:: Required action ::
In the records below, find the line containing "Bezpečí poslanců především (190, 1817)" and the line containing "Contact (1487, 32)"; please repeat exactly the lines from one to the other, both included, and nothing more.

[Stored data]

= = = =

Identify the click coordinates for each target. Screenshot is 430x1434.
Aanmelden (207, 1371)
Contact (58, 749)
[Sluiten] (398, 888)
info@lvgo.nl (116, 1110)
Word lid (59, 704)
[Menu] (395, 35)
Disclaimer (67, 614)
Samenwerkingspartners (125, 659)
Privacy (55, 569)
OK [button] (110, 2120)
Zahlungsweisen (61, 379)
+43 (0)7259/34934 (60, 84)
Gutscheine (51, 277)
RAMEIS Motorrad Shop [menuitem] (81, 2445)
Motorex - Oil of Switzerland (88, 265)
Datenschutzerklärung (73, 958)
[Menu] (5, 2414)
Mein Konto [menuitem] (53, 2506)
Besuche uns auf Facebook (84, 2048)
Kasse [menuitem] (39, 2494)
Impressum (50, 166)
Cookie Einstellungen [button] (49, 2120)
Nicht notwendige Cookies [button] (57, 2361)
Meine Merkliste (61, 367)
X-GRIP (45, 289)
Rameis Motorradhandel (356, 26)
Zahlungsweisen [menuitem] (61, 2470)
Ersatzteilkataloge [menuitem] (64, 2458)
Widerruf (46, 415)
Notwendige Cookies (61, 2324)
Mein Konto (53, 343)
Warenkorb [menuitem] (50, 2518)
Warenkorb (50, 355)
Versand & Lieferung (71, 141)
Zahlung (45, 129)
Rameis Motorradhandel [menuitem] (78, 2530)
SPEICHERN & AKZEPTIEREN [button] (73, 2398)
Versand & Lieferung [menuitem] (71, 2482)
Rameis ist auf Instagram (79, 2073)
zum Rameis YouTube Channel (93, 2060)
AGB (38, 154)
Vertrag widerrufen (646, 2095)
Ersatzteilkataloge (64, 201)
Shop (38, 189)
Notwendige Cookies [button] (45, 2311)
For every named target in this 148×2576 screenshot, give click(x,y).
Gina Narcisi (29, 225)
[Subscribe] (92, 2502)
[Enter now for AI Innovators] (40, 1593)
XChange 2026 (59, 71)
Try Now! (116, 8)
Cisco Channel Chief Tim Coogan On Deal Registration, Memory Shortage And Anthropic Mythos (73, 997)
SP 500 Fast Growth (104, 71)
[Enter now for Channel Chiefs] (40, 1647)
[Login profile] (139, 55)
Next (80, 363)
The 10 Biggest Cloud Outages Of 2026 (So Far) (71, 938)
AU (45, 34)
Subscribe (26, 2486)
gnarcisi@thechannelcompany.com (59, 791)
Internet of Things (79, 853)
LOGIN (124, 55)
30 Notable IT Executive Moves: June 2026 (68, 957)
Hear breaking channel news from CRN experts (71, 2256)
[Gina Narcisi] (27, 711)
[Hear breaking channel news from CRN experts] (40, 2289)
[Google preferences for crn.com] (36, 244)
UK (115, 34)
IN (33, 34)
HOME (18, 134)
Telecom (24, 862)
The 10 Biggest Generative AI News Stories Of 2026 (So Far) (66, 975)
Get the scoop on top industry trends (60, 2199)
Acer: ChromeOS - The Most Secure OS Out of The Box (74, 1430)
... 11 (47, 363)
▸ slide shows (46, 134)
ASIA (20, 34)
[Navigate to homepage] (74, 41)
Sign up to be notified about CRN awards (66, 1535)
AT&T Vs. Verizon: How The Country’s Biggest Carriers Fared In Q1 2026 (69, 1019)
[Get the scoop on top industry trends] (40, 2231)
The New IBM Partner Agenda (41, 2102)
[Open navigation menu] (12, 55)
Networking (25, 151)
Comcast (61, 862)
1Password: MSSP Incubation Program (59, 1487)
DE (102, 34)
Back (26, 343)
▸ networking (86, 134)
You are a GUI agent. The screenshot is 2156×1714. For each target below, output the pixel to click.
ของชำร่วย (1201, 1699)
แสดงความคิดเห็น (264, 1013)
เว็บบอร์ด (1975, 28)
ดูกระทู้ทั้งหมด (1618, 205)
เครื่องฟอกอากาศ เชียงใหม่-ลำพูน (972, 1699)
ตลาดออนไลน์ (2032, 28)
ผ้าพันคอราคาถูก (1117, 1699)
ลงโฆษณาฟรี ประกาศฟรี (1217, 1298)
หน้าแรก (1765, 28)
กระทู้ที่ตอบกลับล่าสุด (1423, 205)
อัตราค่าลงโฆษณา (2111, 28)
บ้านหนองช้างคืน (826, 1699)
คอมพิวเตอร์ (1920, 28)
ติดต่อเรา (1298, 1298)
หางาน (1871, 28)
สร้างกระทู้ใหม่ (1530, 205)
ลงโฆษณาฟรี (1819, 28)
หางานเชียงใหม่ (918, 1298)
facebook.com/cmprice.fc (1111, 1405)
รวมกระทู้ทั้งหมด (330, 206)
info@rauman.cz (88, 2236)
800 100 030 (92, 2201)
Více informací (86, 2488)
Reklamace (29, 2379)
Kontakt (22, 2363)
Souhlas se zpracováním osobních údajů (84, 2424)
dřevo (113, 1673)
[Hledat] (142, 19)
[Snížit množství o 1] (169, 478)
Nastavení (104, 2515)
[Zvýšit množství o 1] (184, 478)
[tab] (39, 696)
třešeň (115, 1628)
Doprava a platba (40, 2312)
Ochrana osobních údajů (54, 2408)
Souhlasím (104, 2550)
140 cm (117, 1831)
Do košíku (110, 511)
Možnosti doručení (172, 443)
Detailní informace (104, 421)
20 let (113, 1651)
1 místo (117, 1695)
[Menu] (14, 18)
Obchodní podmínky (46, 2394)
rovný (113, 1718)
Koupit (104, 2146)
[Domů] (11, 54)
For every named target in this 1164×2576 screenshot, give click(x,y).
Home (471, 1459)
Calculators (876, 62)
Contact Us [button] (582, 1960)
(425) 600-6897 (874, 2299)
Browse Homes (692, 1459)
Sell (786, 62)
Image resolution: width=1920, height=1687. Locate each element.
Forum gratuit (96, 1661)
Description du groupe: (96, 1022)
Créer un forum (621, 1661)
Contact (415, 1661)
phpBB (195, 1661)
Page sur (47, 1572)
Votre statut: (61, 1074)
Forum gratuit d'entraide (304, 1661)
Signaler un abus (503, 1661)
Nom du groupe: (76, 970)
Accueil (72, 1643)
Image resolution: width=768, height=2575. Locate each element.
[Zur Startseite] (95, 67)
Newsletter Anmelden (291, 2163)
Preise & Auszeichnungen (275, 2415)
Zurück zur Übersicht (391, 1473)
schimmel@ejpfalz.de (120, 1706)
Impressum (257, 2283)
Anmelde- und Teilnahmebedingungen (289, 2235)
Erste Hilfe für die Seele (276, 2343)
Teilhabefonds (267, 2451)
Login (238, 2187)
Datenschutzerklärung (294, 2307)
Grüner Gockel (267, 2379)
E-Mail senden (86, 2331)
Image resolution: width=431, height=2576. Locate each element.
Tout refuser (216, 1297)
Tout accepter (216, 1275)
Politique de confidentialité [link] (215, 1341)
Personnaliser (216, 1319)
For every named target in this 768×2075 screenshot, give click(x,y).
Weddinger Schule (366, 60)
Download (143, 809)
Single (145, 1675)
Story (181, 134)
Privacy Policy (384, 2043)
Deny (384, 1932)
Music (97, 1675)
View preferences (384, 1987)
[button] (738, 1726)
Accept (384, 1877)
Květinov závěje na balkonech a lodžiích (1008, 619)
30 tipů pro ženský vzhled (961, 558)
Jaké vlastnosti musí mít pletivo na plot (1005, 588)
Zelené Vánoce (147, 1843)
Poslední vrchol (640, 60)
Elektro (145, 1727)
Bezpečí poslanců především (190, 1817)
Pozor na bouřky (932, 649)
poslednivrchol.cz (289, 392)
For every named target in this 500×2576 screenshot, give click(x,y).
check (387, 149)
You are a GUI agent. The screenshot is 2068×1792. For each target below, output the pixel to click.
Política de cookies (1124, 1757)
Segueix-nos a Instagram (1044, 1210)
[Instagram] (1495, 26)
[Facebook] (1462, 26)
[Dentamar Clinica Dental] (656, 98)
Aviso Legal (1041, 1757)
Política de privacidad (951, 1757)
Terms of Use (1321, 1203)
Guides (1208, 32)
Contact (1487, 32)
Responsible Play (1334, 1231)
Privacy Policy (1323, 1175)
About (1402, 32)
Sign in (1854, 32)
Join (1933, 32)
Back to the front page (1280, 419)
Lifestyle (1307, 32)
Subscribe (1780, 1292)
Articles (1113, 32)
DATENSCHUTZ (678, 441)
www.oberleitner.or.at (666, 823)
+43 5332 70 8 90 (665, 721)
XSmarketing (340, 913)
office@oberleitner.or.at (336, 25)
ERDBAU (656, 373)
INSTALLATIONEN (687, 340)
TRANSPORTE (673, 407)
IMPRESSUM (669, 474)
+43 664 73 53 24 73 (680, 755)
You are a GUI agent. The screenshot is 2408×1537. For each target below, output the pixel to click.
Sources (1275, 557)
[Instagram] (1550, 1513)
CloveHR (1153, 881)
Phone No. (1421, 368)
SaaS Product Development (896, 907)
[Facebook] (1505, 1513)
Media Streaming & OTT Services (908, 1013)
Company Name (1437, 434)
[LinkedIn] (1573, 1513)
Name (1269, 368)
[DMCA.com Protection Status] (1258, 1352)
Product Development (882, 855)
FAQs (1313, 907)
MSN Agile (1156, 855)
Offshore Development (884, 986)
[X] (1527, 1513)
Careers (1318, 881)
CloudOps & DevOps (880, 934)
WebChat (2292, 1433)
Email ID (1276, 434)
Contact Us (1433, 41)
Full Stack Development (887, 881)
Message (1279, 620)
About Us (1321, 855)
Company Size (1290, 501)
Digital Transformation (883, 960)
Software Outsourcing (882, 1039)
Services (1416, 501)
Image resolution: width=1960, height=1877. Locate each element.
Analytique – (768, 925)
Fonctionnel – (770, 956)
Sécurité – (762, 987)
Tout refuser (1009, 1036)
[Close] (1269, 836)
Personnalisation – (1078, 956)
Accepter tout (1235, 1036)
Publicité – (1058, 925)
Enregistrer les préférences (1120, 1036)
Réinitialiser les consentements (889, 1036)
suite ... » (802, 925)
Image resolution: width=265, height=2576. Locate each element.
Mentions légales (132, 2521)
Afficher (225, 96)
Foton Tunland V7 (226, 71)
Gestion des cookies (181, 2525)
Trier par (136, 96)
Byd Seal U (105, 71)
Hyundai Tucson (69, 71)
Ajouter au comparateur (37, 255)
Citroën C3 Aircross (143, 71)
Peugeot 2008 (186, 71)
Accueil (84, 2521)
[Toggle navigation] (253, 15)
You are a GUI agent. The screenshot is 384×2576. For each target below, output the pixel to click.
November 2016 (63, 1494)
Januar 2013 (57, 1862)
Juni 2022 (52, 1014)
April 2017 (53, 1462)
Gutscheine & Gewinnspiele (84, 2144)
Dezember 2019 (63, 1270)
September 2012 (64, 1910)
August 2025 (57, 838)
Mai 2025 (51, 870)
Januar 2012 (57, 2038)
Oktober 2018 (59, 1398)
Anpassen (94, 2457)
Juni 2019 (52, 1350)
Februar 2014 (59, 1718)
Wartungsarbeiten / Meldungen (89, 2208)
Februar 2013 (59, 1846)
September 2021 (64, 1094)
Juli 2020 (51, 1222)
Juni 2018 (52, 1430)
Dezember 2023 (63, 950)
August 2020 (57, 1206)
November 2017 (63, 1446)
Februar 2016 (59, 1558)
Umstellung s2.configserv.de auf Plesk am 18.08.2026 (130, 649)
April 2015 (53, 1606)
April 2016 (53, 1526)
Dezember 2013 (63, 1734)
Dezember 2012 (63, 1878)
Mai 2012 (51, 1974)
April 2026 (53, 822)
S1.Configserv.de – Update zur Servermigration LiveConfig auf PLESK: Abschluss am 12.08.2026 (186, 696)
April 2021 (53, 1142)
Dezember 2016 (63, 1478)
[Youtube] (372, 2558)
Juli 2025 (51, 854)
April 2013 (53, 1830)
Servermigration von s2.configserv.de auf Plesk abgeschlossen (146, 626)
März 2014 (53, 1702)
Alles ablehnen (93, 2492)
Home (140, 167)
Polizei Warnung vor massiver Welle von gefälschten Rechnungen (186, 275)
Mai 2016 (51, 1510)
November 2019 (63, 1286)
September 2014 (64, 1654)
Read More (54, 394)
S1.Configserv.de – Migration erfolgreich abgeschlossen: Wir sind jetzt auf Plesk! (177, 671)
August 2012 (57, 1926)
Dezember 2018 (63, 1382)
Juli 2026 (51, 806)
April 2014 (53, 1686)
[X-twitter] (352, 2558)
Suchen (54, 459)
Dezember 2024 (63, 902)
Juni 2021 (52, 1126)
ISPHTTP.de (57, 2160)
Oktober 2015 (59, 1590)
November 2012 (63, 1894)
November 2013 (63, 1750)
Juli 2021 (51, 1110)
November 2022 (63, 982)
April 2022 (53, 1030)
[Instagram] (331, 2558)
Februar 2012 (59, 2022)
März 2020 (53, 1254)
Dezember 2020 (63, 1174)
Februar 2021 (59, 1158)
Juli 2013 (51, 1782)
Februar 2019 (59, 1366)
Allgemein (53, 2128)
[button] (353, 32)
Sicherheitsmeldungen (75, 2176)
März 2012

= = = =

:: Your response ::
Bezpečí poslanců především (190, 1817)
Pozor na bouřky (932, 649)
poslednivrchol.cz (289, 392)
For every named target in this 500×2576 screenshot, give click(x,y).
check (387, 149)
You are a GUI agent. The screenshot is 2068×1792. For each target below, output the pixel to click.
Política de cookies (1124, 1757)
Segueix-nos a Instagram (1044, 1210)
[Instagram] (1495, 26)
[Facebook] (1462, 26)
[Dentamar Clinica Dental] (656, 98)
Aviso Legal (1041, 1757)
Política de privacidad (951, 1757)
Terms of Use (1321, 1203)
Guides (1208, 32)
Contact (1487, 32)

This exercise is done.